Reginald Gibbons, "Sweetbitter"

Houston-native author Reginald Gibbons, a national book award finalist whose Texas-set novel SWEETBITTER is forthcoming August 1. SWEETBITTER takes place in east Texas in 1910 during the time of white rule-not by law but by lynch mob. Amid the suffocating racism and fear, half-Choctaw, half-white Reuben Sweetbitter and Martha Clarke, a white woman, fall in love. This is an authentic, richly detailed novel with themes of sacrifice, fear, and the loss of one's identity, inspired by Gibbons' family -- whose paternal grandfather was half-Choktaw -- and his experiences growing up in protestant evangelical Texas.

Brad Gilmore:How did Houston and Texas in particular shape you as an author?

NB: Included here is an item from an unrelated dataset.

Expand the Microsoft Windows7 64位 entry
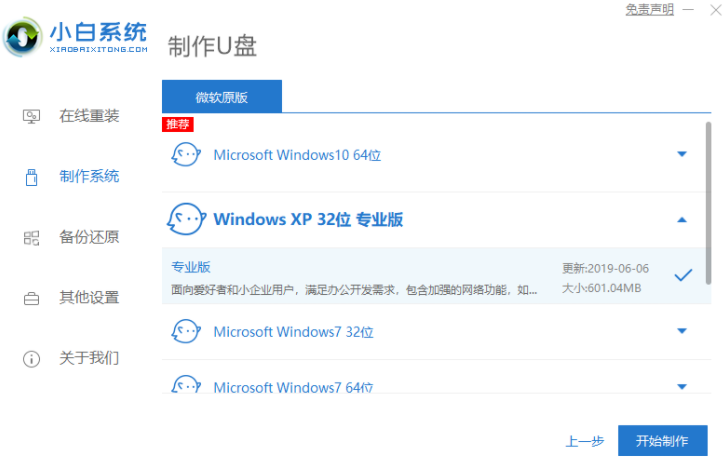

Reginald Gibbons:Well, it did a lot of shaping, I think because my father was a, was a salesman from his car. He sold small items to small, independent grocery stores. These don't even exist anymore. The chains killed all that, but I used to get to ride with him at work when I was a kid, for example. And we'd go out around outside the city limits. We'd go to a little, a little grocery store owned by a Chinese proprietor one owned by a Japanese proprietor, one owned by a black proprietor. And I would see all these different kinds of interactions and I, I learned a lot about how people live.